Going back to the basic depiction of a simulation study flow from above, in code this could look something like the following, where we would just need to feed each function additional parameters about their respective jobs:

for (data_conf in data_conf_list) {
  dataset_list <- gen_dataset(data_conf)
  for (dataset in dataset_list) {
    for (model_conf in model_conf_list) {
      fit <- fit_model(dataset, model_conf)
      metrics <- calculate_metrics(fit, metric_list)

which is basically the current architecture of bayesim. With some fun sparkles on top to shave of some runtime here and there, like parallelization or reusing compiled model files. I have written multiple versions of the functions I drafted above and we will look at them in more detail throughout this series. For now, lets just keep this basic structure in mind (or please poke me if there is a better way). One drawback of the nested nature is that it not realy helping composability. Imagine instead something like this:

simulate_dataset(...) %>%
fit_model(...) %>%

which would make it much easier to replace individual parts of the pipeline or rearrange them, eg using the calculated metrics as input for another round of dataset generation. One problem that I encountered when thinking about this version was that it made parallelization harder. In the first version you can parallelize one of the loops and all sub-loops are automatically running in parallel that way. In the second version, functions can only be parallelized individually. In addition, the second version requires that all results from one functions are handed over to the next function at the same time. This can increase memory usage fast (ask me why I feel like 64GB of RAM is not enough). So while I would like this kind of composability, I don’t see how to make this happen in a usefull manner.
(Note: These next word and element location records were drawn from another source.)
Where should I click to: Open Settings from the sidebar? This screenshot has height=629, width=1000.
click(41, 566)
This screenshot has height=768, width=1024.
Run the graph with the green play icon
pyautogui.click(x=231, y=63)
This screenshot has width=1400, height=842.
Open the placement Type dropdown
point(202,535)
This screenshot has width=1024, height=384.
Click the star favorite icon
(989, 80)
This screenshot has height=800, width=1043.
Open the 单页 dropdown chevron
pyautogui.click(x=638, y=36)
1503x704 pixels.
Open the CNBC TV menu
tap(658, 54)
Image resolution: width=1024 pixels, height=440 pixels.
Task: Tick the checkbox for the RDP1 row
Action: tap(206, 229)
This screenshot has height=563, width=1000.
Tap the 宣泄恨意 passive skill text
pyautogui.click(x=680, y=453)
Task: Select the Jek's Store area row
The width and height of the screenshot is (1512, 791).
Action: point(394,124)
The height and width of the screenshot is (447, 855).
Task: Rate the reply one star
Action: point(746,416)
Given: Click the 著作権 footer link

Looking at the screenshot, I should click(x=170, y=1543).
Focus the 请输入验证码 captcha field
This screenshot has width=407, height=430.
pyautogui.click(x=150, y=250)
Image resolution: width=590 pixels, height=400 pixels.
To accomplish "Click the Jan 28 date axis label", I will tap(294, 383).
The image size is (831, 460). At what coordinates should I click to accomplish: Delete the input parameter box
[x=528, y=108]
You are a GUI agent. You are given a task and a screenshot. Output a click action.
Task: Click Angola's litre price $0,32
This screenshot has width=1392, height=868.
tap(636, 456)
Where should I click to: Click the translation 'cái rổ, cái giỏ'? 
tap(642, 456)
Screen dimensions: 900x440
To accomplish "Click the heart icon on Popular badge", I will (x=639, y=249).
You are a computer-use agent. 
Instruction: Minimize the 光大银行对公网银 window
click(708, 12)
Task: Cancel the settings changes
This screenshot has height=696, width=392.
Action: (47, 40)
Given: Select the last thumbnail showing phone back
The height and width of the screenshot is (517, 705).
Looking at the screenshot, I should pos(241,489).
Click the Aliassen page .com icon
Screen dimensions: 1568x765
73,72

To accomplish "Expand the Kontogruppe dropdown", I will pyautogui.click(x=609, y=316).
So the loopy version it is for now.

I’d rather keep this intro post short and not dive into the technicalities of individual parts as well so I will leave you with a gist of how we built the configuration for our simulation study that fits around one million models (there is a second one for the other half of equql length). Sure, it took time to build bayesim and get all the parts right but oh my is it satisfying if you build a few data.frames with 250 lines of R code and a week later you have 250MB .rds file of results in your inbox :)

Until next time, cheers.


Kelter, Riko. 2023. “The Bayesian Simulation Study (BASIS) Framework for Simulation Studies in Statistical and Methodological Research.” Biometrical Journal, 2200095.
Morris, Tim P, Ian R White, and Michael J Crowther. 2019. “Using Simulation Studies to Evaluate Statistical Methods.” Statistics in Medicine 38 (11): 2074–2102.